В той мере, в какой подросток способен отличать всемогущие идеализированные объектные репрезентации своего младенчества от своих реальных родителей, он будет также способен устанавливать «дружеские» уважи­тельные отношения со своими родителями и все же ощущать себя независимым от них. Ранние идентифика­ции с родителями, которые формируют основу Суперэго, утрачивают затем часть своей значимости и влияния, и подросток теперь может отождествлять себя с отдель­ными аспектами своих родителей, и, делая это, он видо­изменяет идеальный образ себя в нечто более реалистич­ное.

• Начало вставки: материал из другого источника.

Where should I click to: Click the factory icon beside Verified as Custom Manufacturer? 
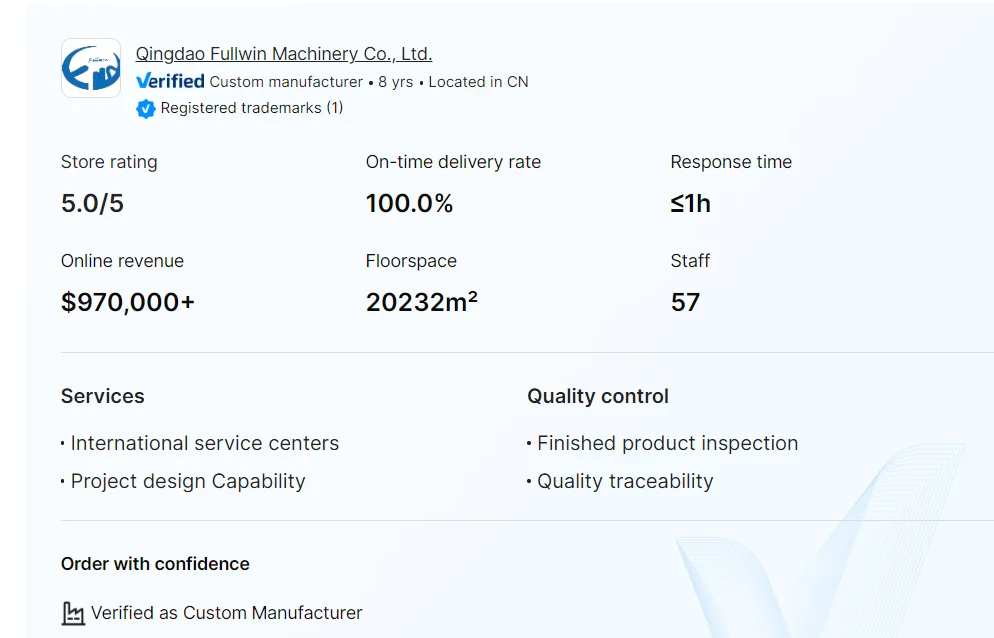pyautogui.click(x=73, y=613)
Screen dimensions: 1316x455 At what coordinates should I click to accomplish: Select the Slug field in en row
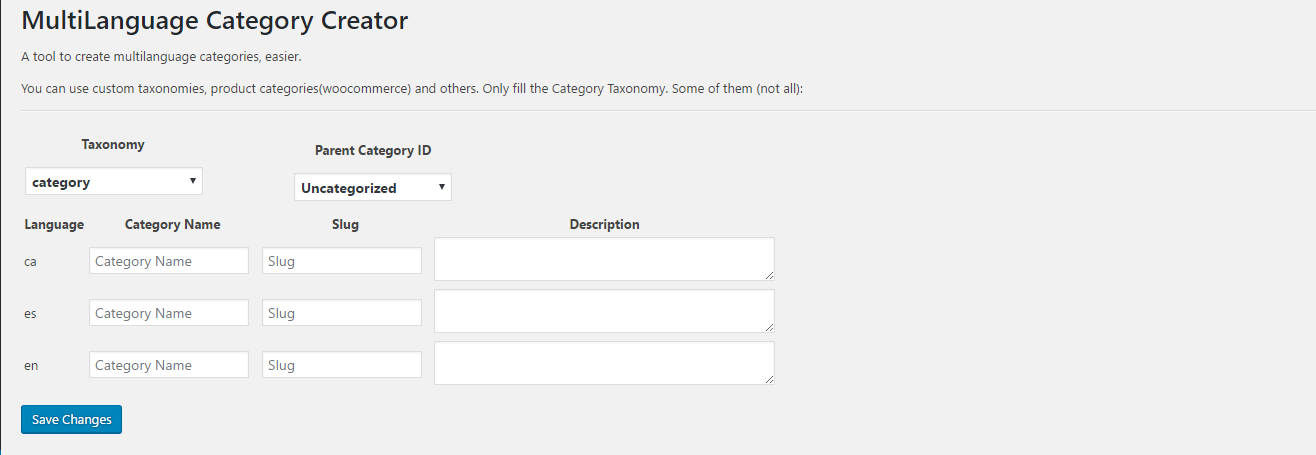tap(342, 365)

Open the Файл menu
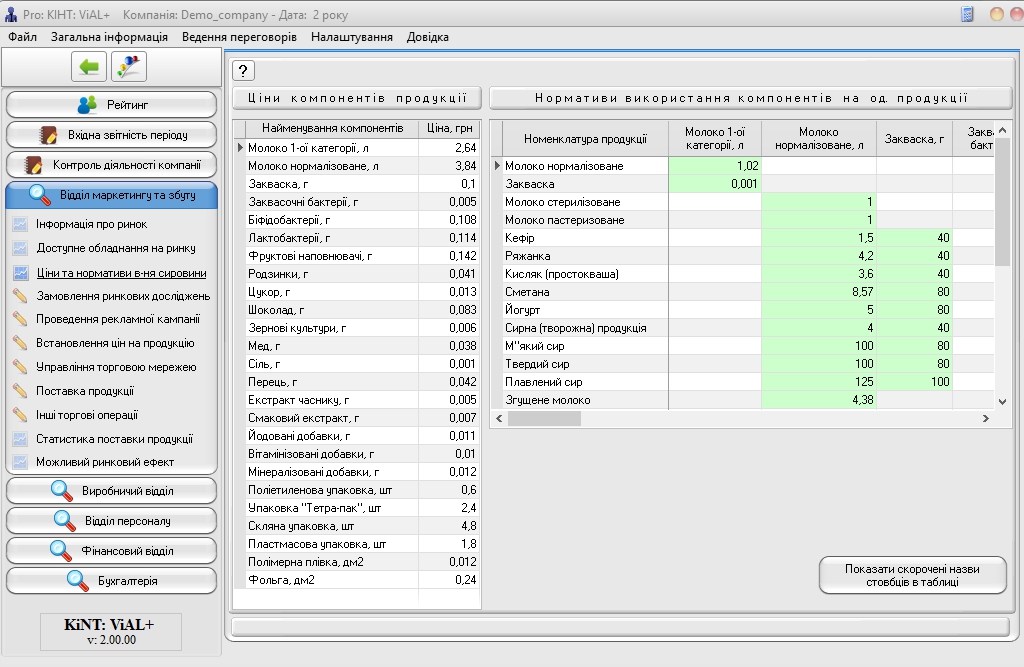point(22,37)
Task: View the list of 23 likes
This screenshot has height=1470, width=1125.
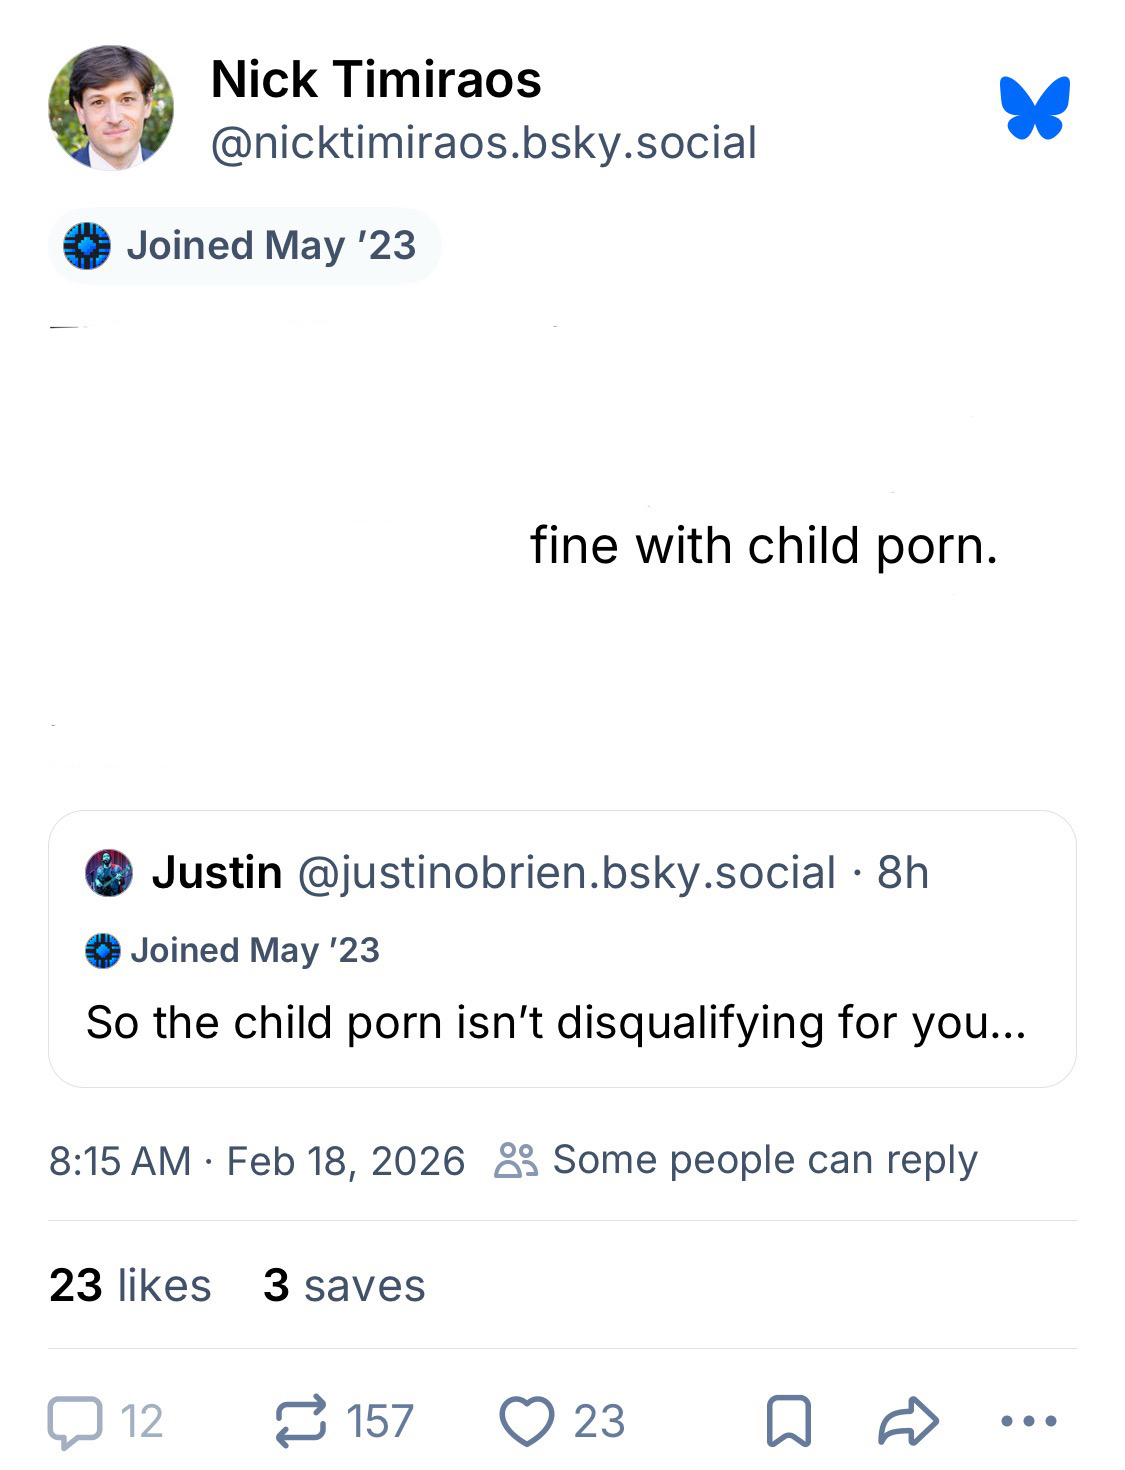Action: click(130, 1286)
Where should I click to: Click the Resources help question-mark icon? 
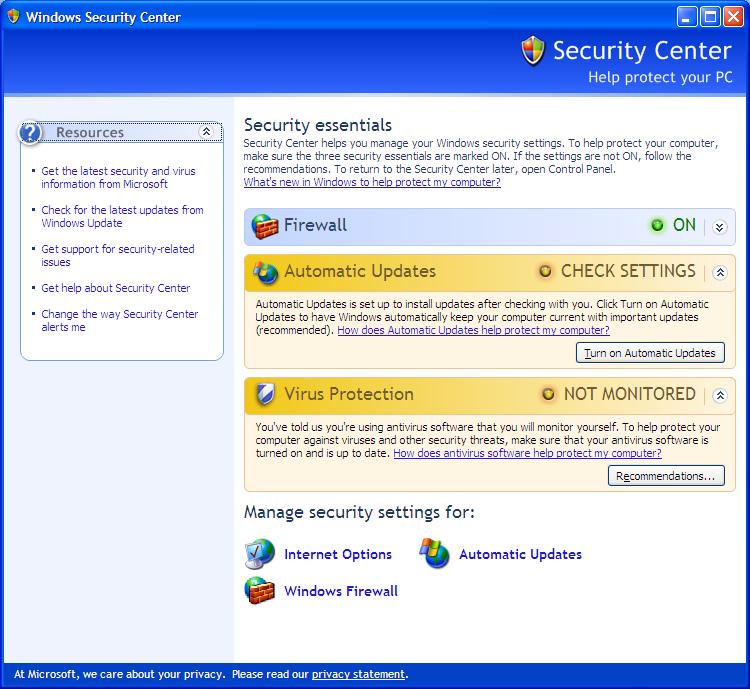click(31, 133)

Однако, эти идентификации связаны в большей мере с Эго, чем с Суперэго. Действительно, как заметил Фрейд: «К тому времени, когда Эдипов комплекс усту­пает место Суперэго, они (родители) являются чем-то очень величественным; но, впоследствии, они утрачива­ют большую часть этого великолепия. Затем также происходит идентификация с родителями в более поздний период, и, действительно, они постоянно вносят важный вклад в формирование характера; но в этом случае они воздействуют лишь на Эго, не оказывая более влияния на Суперэго, которое было определено самыми ранними родительскими образами» (1933, стр.64).

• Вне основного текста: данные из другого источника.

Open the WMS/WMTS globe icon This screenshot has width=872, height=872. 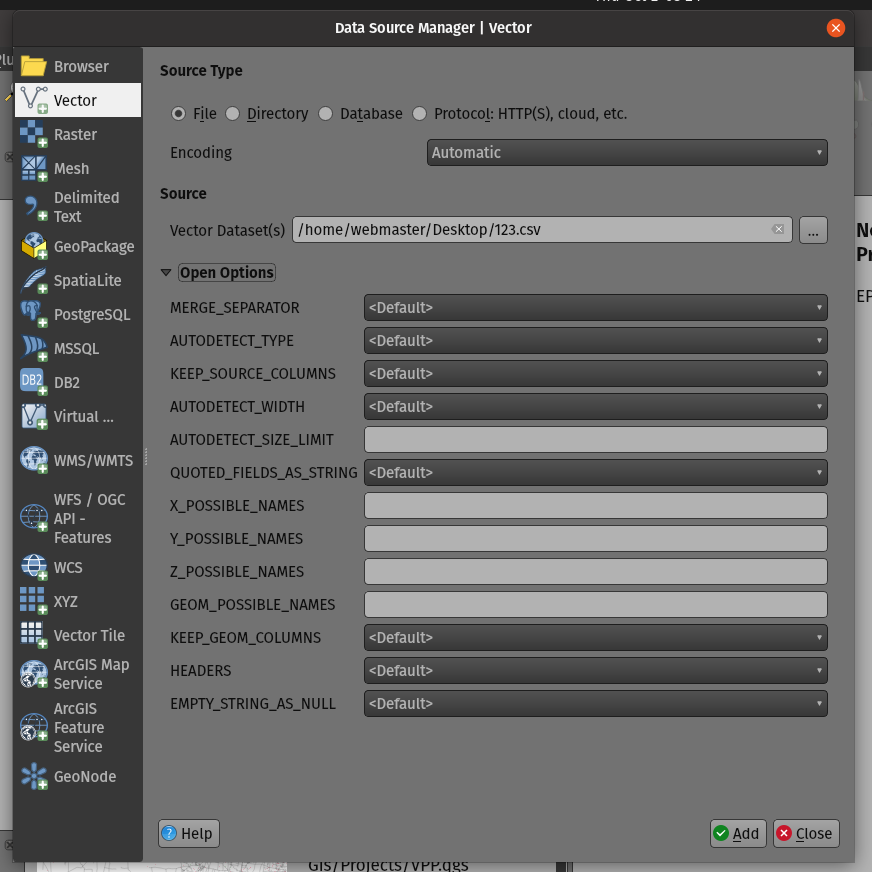(34, 460)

Нам кажется, что часто недооценивается важное значение процесса вторичной индивидуации. Жалоба взрослого человека на то, что его родители были не от­вечающими требованиям и неэмпатическими людьми, когда он был ребенком, часто отражает его неудачу деидеализировать инфантильные объекты, и, таким образом, завершить подростковую индивидуацию. Как только этот процесс завершен, обычным путем или с помощью пси­хотерапевтического вмешательства, человек часто начи­нает воспринимать своих родителей как «достаточно хо­роших», или, по крайней мере, начинает проявлять не­которую терпимость к их недостаткам.

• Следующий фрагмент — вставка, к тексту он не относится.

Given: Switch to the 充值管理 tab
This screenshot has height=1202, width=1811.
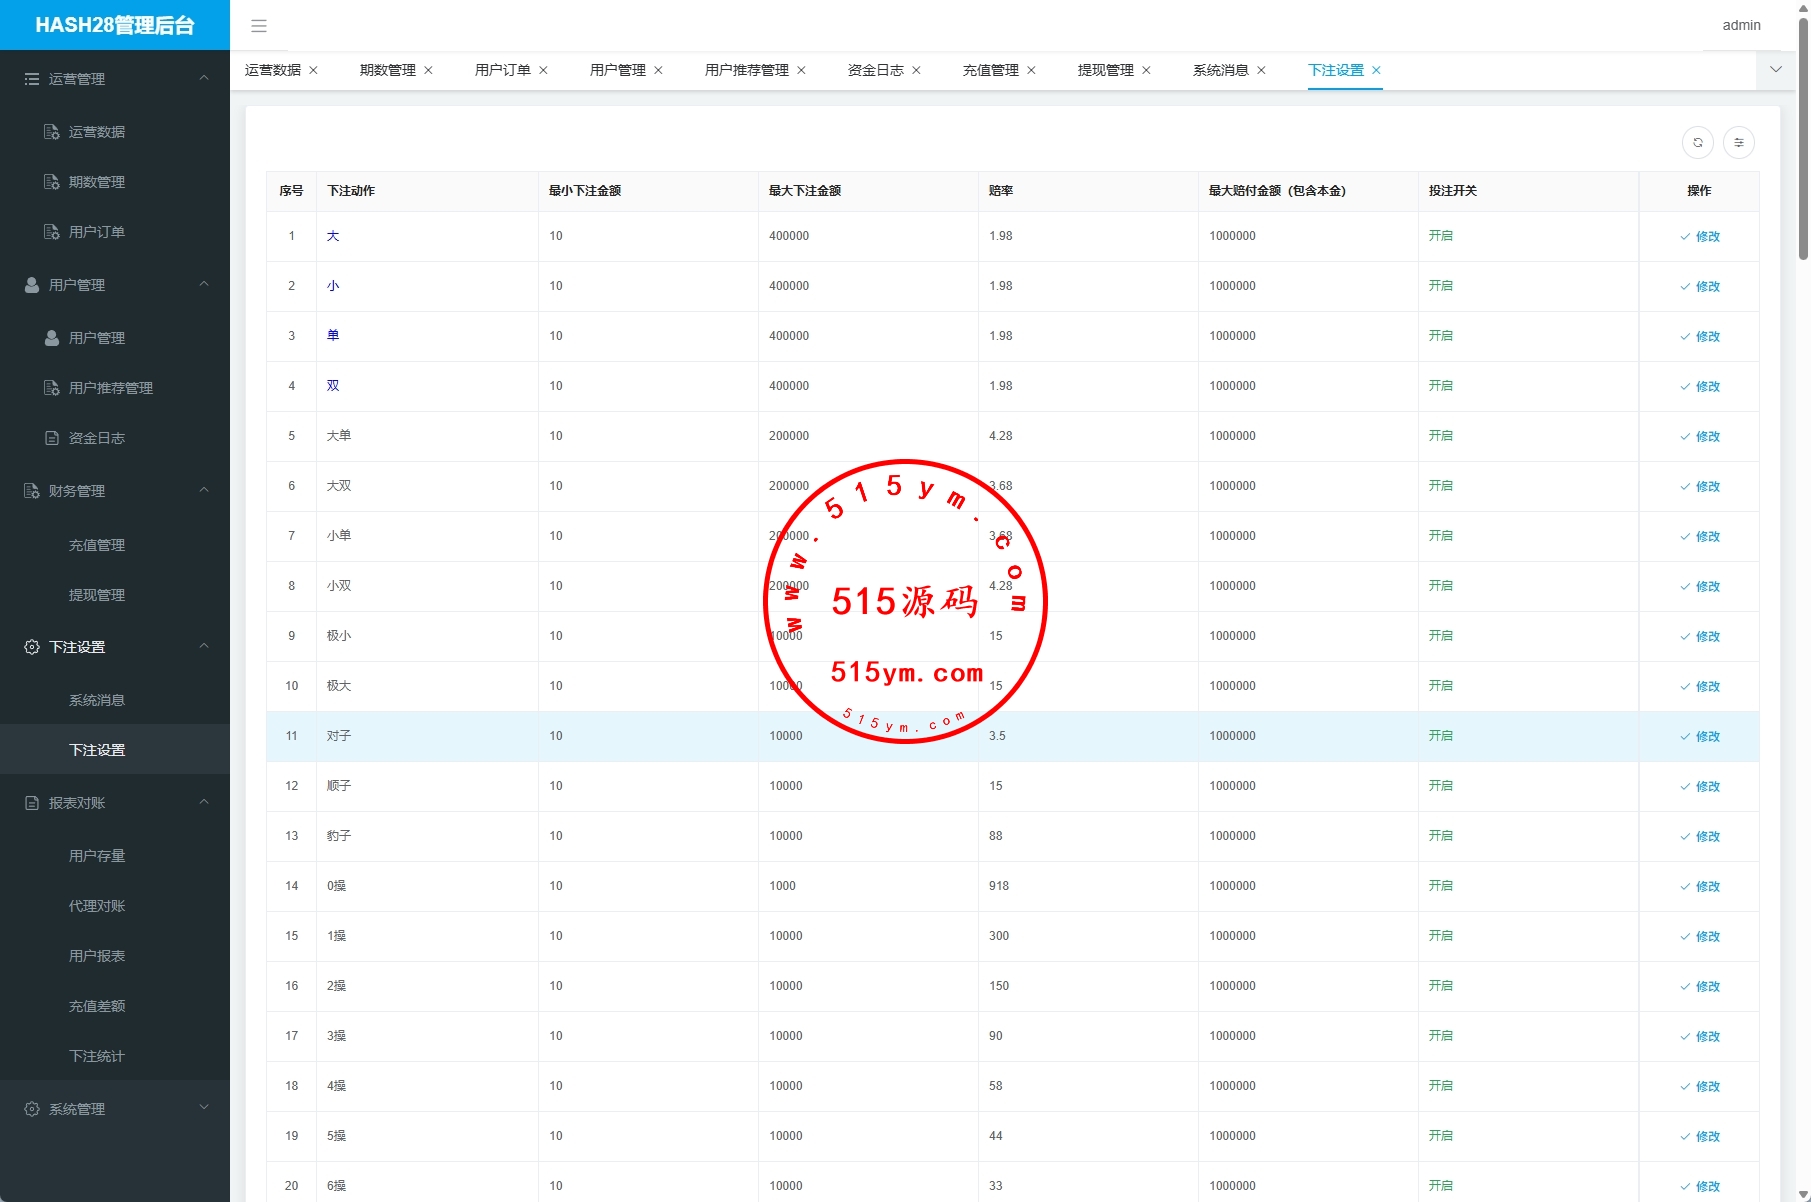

Процесс индивидуации или освобождения от ин­фантильных объектов может растянуться до конца отро­чества и до ранней стадии зрелых лет. Если этот внут­ренний процесс успешен, он постепенно уменьшает бо­лезненную амбивалентность предэдипальных и эдипальных объектных связей, и возникает прогрессирующее, более зрелое, взаимоудовлетворяющее отношение со сво­ими родителями. В то же самое время человек устанав­ливает новые, более удовлетворительные и стабильные внесемейные любовные взаимоотношения, и, так как развивается его способность к зрелой любви и близости, он может разделять глубоко прочувствованную эмпатию с друзьями и любимыми. В лучшем случае, любовные взаимоотношения в конечном счете обеспечивают кон­текст, в рамках которого человек может ощущать незави­симость и взаимность, а также глубокое сексуальное удо­вольствие (Erikson, 1959; Kernberg, 1974a, 1974b, 1977, 1980b, 1980с; Person, 1988). Хотя другие факторы также играют свою роль, окончание отрочества в значительной мере зависит от той степени, в которой можно прими­рить и интегрировать с требованиями реальности конф­ликты, несовместимость и привязанность объектных от­ношений человека. Блос называет этот период «закрыти­ем отрочества».

РЕЗЮМЕ

Ход развитие объектных отношений является по­лезным и обогащающим, хотя временами и болезнен­ным. Самые ранние фазы этого процесса все еще недо­статочно изучены, так как, несмотря на обширные ис­следовательские усилия, мы все еще можем лишь дога­дываться о том, что происходит в голове младенца. Од­нако, принимая во внимание открытия эволюционного исследования, мы обозначили первую фазу как «первич­ное взаимодействие», а вторую — как «начало диалога». Затем мы описали подфазы разделения—индивидуации, движущие силы, приводящие к эдиповыми триадичес-ким объектным отношениям, и их причастность к раз­витию Эго и Суперэго. При обсуждении превратностей объектных отношений в течение латентного периода и отрочества мы описали обязательные чередования, моди­фикации и пересмотры объектных отношениях, которые являются неотъемлемой частью подросткового развития.